Please reproduce these lines with "Instruction" replaced by "Goal" wherever it occurs, keeping everything else the same.

-- begin MATERIALS PROVIDED --

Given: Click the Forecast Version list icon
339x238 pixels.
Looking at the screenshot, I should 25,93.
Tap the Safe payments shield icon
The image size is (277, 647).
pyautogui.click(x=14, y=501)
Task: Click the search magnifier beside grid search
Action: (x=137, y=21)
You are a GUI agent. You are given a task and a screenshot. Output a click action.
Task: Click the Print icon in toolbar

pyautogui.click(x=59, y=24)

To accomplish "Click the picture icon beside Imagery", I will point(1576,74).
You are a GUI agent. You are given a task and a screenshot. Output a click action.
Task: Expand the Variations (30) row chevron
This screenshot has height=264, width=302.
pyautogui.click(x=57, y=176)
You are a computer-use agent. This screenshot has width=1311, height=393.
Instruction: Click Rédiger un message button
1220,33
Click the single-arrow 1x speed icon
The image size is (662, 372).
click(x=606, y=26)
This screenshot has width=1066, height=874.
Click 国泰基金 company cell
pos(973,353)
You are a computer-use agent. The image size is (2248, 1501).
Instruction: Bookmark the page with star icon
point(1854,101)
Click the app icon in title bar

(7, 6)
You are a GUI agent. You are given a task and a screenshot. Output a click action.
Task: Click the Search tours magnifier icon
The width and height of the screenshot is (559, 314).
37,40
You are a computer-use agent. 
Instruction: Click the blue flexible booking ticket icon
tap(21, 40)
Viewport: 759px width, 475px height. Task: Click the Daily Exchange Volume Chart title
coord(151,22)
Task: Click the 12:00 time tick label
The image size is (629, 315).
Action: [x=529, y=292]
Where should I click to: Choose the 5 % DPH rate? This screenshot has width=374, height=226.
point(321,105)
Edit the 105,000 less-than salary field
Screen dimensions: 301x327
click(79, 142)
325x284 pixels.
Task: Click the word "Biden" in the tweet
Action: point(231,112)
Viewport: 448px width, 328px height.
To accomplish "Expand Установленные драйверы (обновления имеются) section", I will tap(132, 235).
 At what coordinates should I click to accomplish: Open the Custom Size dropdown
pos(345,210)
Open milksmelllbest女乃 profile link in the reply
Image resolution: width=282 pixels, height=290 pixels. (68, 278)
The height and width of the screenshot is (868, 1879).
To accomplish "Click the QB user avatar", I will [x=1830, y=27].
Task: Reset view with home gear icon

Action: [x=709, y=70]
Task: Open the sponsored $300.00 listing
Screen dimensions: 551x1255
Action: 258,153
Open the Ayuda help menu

-- end MATERIALS PROVIDED --

**SOLUTION FOR THIS EXERCISE:**
Given: Click the Forecast Version list icon
339x238 pixels.
Looking at the screenshot, I should 25,93.
Tap the Safe payments shield icon
The image size is (277, 647).
pyautogui.click(x=14, y=501)
Task: Click the search magnifier beside grid search
Action: (x=137, y=21)
You are a GUI agent. You are given a task and a screenshot. Output a click action.
Task: Click the Print icon in toolbar

pyautogui.click(x=59, y=24)

To accomplish "Click the picture icon beside Imagery", I will point(1576,74).
You are a GUI agent. You are given a task and a screenshot. Output a click action.
Task: Expand the Variations (30) row chevron
This screenshot has height=264, width=302.
pyautogui.click(x=57, y=176)
You are a computer-use agent. This screenshot has width=1311, height=393.
Goal: Click Rédiger un message button
1220,33
Click the single-arrow 1x speed icon
The image size is (662, 372).
click(x=606, y=26)
This screenshot has width=1066, height=874.
Click 国泰基金 company cell
pos(973,353)
You are a computer-use agent. The image size is (2248, 1501).
Goal: Bookmark the page with star icon
point(1854,101)
Click the app icon in title bar

(7, 6)
You are a GUI agent. You are given a task and a screenshot. Output a click action.
Task: Click the Search tours magnifier icon
The width and height of the screenshot is (559, 314).
37,40
You are a computer-use agent. 
Goal: Click the blue flexible booking ticket icon
tap(21, 40)
Viewport: 759px width, 475px height. Task: Click the Daily Exchange Volume Chart title
coord(151,22)
Task: Click the 12:00 time tick label
The image size is (629, 315).
Action: [x=529, y=292]
Where should I click to: Choose the 5 % DPH rate? This screenshot has width=374, height=226.
point(321,105)
Edit the 105,000 less-than salary field
Screen dimensions: 301x327
click(79, 142)
325x284 pixels.
Task: Click the word "Biden" in the tweet
Action: point(231,112)
Viewport: 448px width, 328px height.
To accomplish "Expand Установленные драйверы (обновления имеются) section", I will tap(132, 235).
 At what coordinates should I click to accomplish: Open the Custom Size dropdown
pos(345,210)
Open milksmelllbest女乃 profile link in the reply
Image resolution: width=282 pixels, height=290 pixels. (68, 278)
The height and width of the screenshot is (868, 1879).
To accomplish "Click the QB user avatar", I will [x=1830, y=27].
Task: Reset view with home gear icon

Action: [x=709, y=70]
Task: Open the sponsored $300.00 listing
Screen dimensions: 551x1255
Action: 258,153
Open the Ayuda help menu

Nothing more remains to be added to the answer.